I have installed the latest PGI version (15.5), and I noticed a problem when using an Intel box:
model name : Intel® Xeon® CPU E5-2699 v3 @ 2.30GHz
This compile command
pgf90 -mp -O3 -mcmodel=medium -Mextend -o fred_par fred.for
produces an executable that gives the wrong results when run in parallel. If I adjust the optimization level to O1 the program works in parallel.

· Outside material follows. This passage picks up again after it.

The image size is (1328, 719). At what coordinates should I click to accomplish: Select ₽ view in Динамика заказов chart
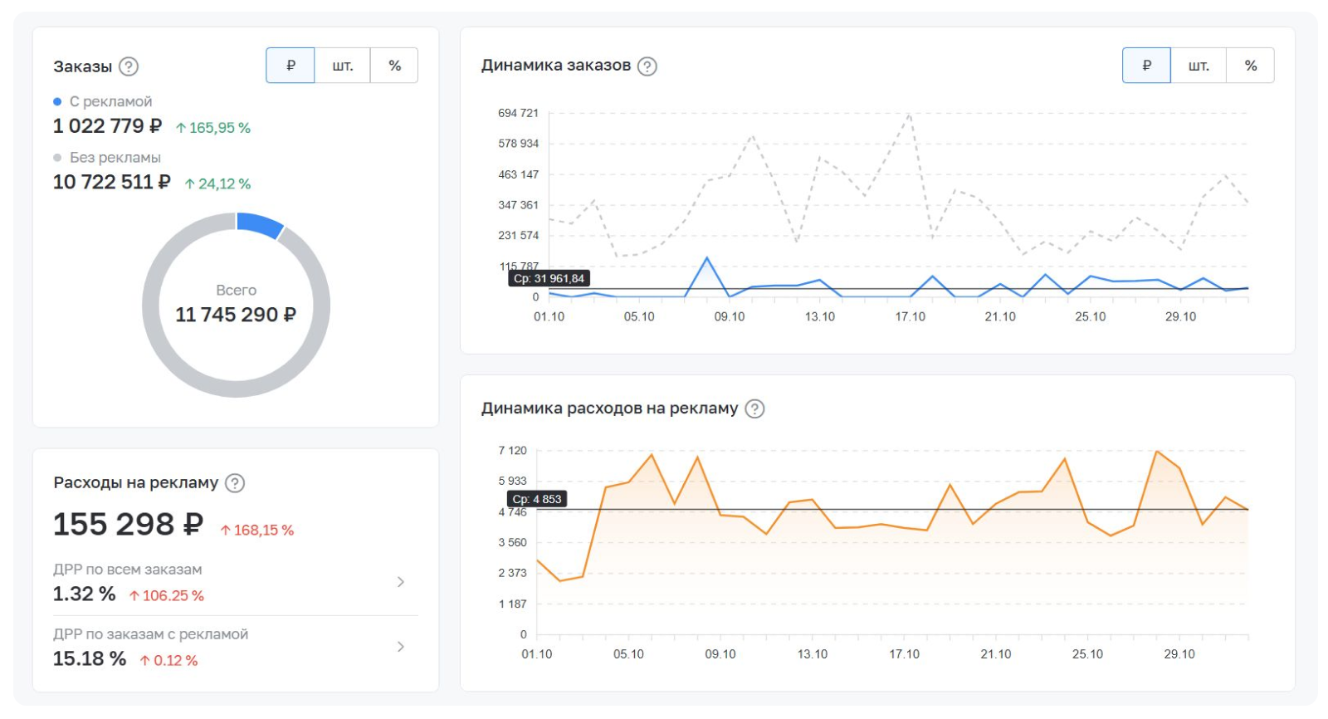(x=1146, y=66)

However, this compile command
pgf90 -mp -O3 -tp=p7 -mcmodel=medium -Mextend -o fred_par fred.for
makes an executable that gives the correct results in parallel mode.
Compiling without the -mp flag and O3 optimization, as in
pgf90 -O3 -mcmodel=medium -Mextend -o fred fred.for
seems to give the correct results when run on a single CPU.
There is a parallel loop that performs an initial set-up, and this seems to run the same way regardless of the optimization level or the target architecture. However on the second parallel loop (where basically everything else happens until the code terminates) things go off the rails with -mp -O3 and no -tp specified.
We also have PGI 15.5 installed on an Opteron system:
model name : AMD Opteron™ Processor 6320
and as far as I can tell, I get good results in parallel using the -O3 flag and no -tp option.